**Provided passage**

Tuesday, April 20, 2010

The Wolf Man-- Or Was He The Wimp Man?







4/20/2010

As promised-- The Wolf Man.
When I was a kid, fourth grade or so, monster movies were all the rage. Long discussions took place about who was the baddest-ass monster, usually involving the big four; Frankenstein's monster, Dracula, the Wolf Man, and the Mummy. Now this was before monster movies started being remade weekly. After the movies of the 30's like Frankenstein and Dracula, and the 1941 Wolf Man and the countless sequels like Bride of Frankenstein and the Wolf Man Meets Abbot and Costello, most of the rest of the films that featured monsters were morality tales about the danger of nuclear proliferation. Sci-fi monsters-- giant crabs and the like were pretty unscary. Except for Invasion of the Body Snatchers and The Thing, most of the later so-called monster movies didn't really scare kids.

Now Dracula was really cool and sinister if not all that scary. Frankenstein was something you couldn't watch by yourself, and even a whole family of cowboys couldn't stop that guy. When I was a kid, Frankenstein cost me a lot of sleep. The Mummy again wasn't so scary for me, and he was slow. The Wolf Man didn't do much for me. He didn't make me want to puke or lie awake waiting for him to come. The Wolf Man was a wimp.

First the movie had a 40's sensibility. While pre-code Dracula and Frankenstein's monster chased around babes in nightgowns, the Wolf Man chased women who reminded me of the Andrew's sisters-- for those of you who are younger, that is not a good thing. And boo-hoo, the Wolf Man didn't want to be a monster. Once monthly this guy had a problem, and he agonized over it the whole darn movie! Come on.
I can't imagine Dracula or Frankenstein's monster complaining like this guy. I mean Frankie's monster didn't ask to be reanimated. Boris Karloff as the monster showed his confusion and humanity if you will, but even if the monster could articulate his feelings, I doubt he would belly-ache about his problems like Lon Chaney Jr. as the Wolf Man. Dracula never once complained about his blood-lust.
The Wolf Man set in motion a whole, unappetizing series of monsters full of angst that continues even today. Vampires are tortured souls. Wolfmen are tortured souls. Even Frankenstein's monster is a tortured soul-- more in keeping with the original Mary Shelly monster admittedly, but unappealing nonetheless.

**Input data**
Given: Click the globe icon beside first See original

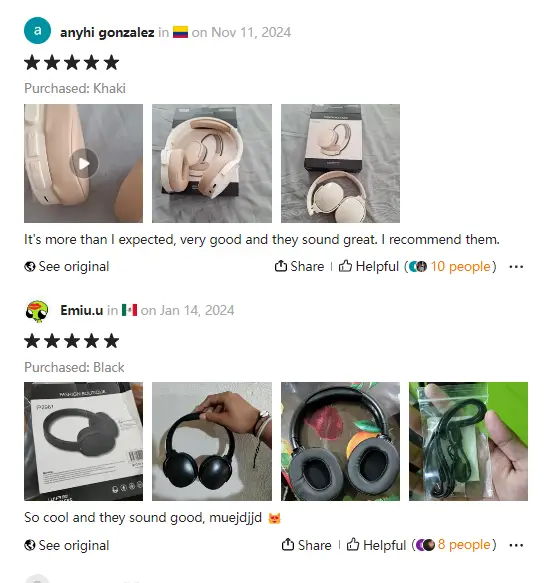Looking at the screenshot, I should click(30, 267).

**Set of tasks**
1 - Answer these questions about the Wolf Man blog post above, one line each:
(a) Which four monsters made up the "big four"?
(b) In what year did the Wolf Man film come out?
(c) Which actor played the Wolf Man?
2 - Summarize the Wolf Man blog post in two sentences.
3 - Write the next part of the Wolf Man blog post, picking up after its final sentence.

**Answer list**
1 -
(a) Frankenstein's monster, Dracula, the Wolf Man, and the Mummy
(b) 1941
(c) Lon Chaney Jr.

2 - The writer remembers monster movies being all the rage around fourth grade, when kids argued over which of the big four monsters was the baddest, and recalls that Frankenstein cost a lot of sleep while the Wolf Man didn't do much. The writer calls the Wolf Man a wimp for the film's 40's sensibility and his agonizing over being a monster, and blames him for starting a series of angst-filled monsters, all tortured souls, that continues today.

3 -
Give me Bela Lugosi every time. He had no problem draining every last drop of not only blood but virginity out of Miss Lucy. Now that's a monster! No belly-aching. No whining about his monsterness. No siree. Just lust and blood!
Frankenstein's monster too could throw the wood-cutter's daughter into the pond just like a flower. No agonizing. Hey, I misunderstood. I thought she could float. I got a bad brain-- now where's my master's bride, I'm feeling kinda lonely.
Imagine Bernie Madoff acting like the Wolf Man. No way right? Now there's a monster. "I didn't mean to do it, but I'd do it again in a hot minute." We need monsters. The world needs monsters. Who wants to take their time "understanding" mortgage bankers and the snake-oil salesmen who, much like Dracula, steal some poor dying bastard's last dime. Hey, I don't care how come you're a monster, I want my money back. We need monsters because when trouble comes, even when we thought 50% annual return on investment was possible, someone has to be blamed. I'm not trying to be sarcastic. We want to grab the torches and chase down the monster into the old windmill and burn the s.o.b. alive. You fooled us, now shut up and take your medicine.
Am I ranting? Perhaps. But give me my monsters the old-fashioned way. Monsterous. Unrepentant.
Now if Lon Chaney Jr. had changed into a pit bull perhaps I would've been scared.